What is Gamified Learning?
Gamified instruction uses design components of games and integrates them into classroom learning in some way. Many researchers have placed emphasis on specific differences between gamified learning and game-based learning, which has been defined as integrating a specific game to cultivate skills that are uniquely addressed in the game chosen. So, although gamified learning might use a particular game in instruction, this game is not the end goal of the lesson as it can be with game-based learning. Whether using a game-based learning or gamified-learning approach, it is imperative to think through intention when preparing instruction. What is the goal of the activity? What knowledge, skills, and experiences should students gain through their participation? When we start with these core questions, we can incorporate gamified lessons to help further engage students and make the learning fun. Here are five additional benefits to adding gamified elements and instruction into your classroom.
1. Students learn through experience.
Gamified instruction requires active participation. Students experience the learning rather than passively taking it in. Therefore, gamification can empower students to engage in and be the drivers of their own learning. Students can draw their own conclusions from these experiences rather than having a teacher tell them what they are supposed to get out of it. It can also provide opportunities for students to learn from each other instead of the instructor. When students are given choices to discover and experience their learning, it is a more engaging and effective way to learn. As John Dewey said, “Give the pupils something to do, not something to learn; and the doing is of such a nature as to demand thinking, or the intentional noting of connections; learning naturally results.”
2. It builds executive function skills.
Providing students with opportunities to play games or use gamified elements can help build executive functioning skills. According to research done at Harvard University, playing games gives students practice in skills that strengthen working memory, inhibitory control, and cognitive flexibility. Competency of these skills can help students complete tasks, more easily modify strategies or priorities, ignore distractions, and retain attention. When students have strong executive functioning skills, the benefits can be seen in many facets of their lives. Executive functioning skills can even be a predictor of achievement. In fact, Wendy Ostroff, author of the book Cultivating Curiosity in K-12 Classrooms, says that testing well on executive functioning skills is a key way to predict a student’s success in school. Gamified experiences support students in learning how to manage their emotions. There are rules to follow in games, just like there are rules in life. And when the game does not go their way, students get to practice failure, which is an imperative part of the learning process. Failing in a game can feel much safer than failing during a typical class lesson.
3. It incorporates play, which is imperative for students of all ages.
When discussing gamified learning, play is also inherently a part of the conversation. When students are participating in gamified instruction, they are playing a game to some extent. Play is important because it is how students can learn without consequences. Because it is self-directed, it challenges students while they are in a low-stress environment and allows them to experiment, explore, and fail as a method of learning.
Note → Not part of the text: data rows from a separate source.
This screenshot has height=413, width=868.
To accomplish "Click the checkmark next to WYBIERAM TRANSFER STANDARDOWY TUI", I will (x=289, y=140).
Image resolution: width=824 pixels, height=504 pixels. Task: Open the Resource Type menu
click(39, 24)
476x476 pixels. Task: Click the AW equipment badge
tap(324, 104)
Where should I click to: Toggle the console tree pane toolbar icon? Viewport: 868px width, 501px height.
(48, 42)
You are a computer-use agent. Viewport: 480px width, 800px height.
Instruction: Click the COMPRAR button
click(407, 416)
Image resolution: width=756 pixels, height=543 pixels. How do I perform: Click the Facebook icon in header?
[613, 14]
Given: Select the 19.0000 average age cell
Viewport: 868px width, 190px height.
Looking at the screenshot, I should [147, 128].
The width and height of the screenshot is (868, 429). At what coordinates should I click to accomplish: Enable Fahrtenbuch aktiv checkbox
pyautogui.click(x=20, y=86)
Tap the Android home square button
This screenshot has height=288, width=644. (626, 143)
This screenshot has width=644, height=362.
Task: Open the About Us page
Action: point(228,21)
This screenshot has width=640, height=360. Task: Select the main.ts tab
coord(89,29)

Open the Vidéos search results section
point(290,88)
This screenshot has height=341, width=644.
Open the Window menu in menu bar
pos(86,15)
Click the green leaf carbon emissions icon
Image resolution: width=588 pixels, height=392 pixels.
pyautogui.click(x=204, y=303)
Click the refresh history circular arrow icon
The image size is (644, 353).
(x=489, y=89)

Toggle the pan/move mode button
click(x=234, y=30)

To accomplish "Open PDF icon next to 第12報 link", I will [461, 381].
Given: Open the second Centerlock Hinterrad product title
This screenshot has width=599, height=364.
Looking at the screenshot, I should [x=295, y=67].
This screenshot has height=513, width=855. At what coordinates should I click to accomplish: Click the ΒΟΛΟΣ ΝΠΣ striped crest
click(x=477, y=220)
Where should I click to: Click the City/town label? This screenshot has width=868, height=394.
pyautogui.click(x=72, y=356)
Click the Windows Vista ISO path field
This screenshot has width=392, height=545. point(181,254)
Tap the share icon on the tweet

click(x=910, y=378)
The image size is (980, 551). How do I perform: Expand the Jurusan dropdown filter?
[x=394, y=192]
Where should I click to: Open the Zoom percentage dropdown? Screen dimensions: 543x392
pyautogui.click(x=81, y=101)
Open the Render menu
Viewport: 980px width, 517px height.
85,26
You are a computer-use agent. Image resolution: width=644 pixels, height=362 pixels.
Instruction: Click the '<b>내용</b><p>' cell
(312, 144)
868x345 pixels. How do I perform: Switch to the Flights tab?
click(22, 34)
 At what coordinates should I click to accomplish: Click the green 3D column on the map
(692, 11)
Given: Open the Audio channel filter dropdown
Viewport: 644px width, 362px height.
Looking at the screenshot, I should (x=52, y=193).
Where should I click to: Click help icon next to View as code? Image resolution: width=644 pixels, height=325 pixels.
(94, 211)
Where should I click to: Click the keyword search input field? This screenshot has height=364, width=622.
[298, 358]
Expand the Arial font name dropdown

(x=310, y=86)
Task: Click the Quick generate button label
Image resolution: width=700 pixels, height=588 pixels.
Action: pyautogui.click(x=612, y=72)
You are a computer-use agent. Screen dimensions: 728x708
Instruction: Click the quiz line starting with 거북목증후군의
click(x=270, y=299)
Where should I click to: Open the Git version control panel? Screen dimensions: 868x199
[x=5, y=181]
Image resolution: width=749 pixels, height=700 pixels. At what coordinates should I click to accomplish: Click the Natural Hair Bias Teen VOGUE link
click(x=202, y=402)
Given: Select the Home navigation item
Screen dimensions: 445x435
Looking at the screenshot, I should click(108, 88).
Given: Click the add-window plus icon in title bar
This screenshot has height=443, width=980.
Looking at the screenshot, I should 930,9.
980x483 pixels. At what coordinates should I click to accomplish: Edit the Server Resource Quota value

Play might look different as students get older, but it is still imperative to the learning process. It enables curiosity and creativity in students because they are given the space to ask questions and pursue their own answers.
4. Students practice 21st-century skills.
Adding gamified elements into teaching practices can cultivate 21st-century skills such as collaboration, critical thinking, creativity, perseverance, and communication. For example, in order to compete in any game, students typically follow a strategy or plan of some kind. However, before a strategy can be employed, students brainstorm creative approaches and critically think about which strategy makes the most sense. Then, they try to follow the strategy they landed on, but game situations constantly shift and require flexibility and perseverance. Students must continuously reevaluate their strategy while competing, and when one strategy fails, they must try a new one. Collaboration and communication look different in every gamified experience, but they are always a part of the game. Students will need to practice and master 21st-century skills in order to be prepared for a future that we cannot yet predict. Although these skills can be fostered in other situations, gamified learning is a unique approach that gives students a chance to practice in a low-risk environment.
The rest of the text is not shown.